What you are asked to do: The listing is to be printed word for word, pictures omitted.

Supplied material:
+++++

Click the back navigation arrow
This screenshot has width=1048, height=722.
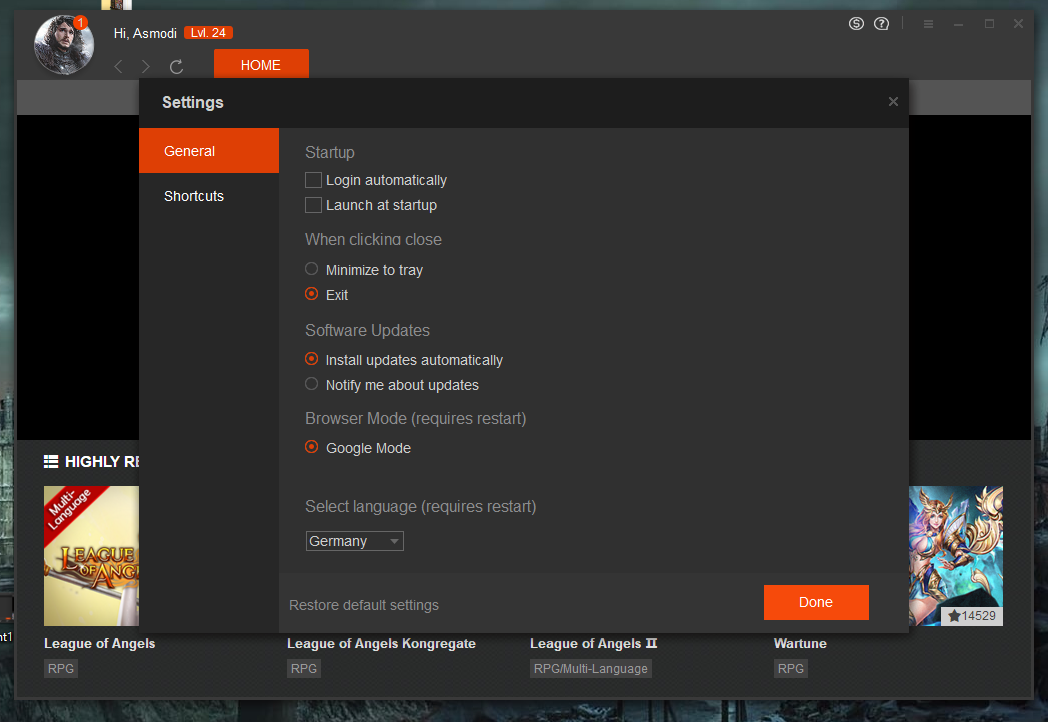tap(118, 66)
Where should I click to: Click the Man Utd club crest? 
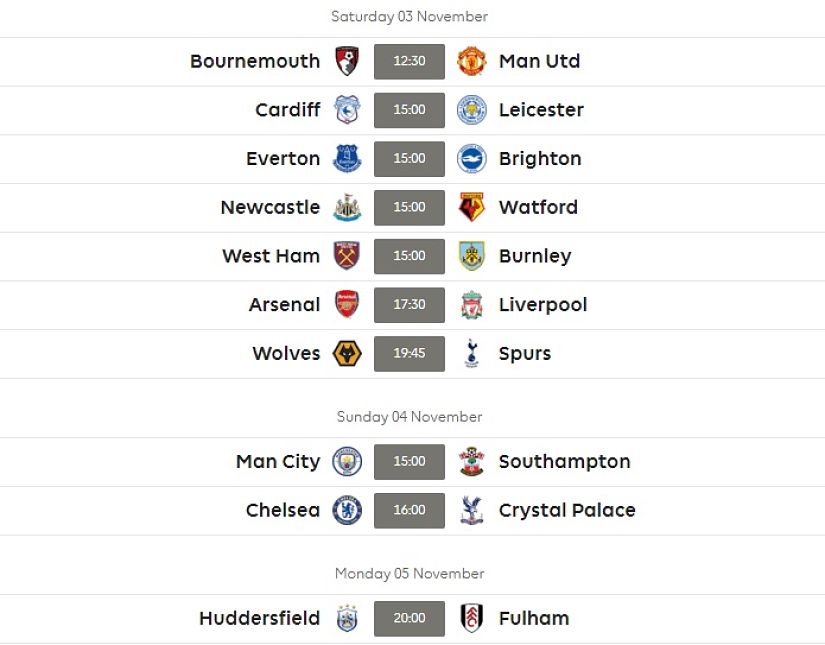(x=471, y=62)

+++++

Solution to the problem:
Click the back navigation arrow
This screenshot has width=1048, height=722.
tap(118, 66)
Where should I click to: Click the Man Utd club crest? 
(x=471, y=62)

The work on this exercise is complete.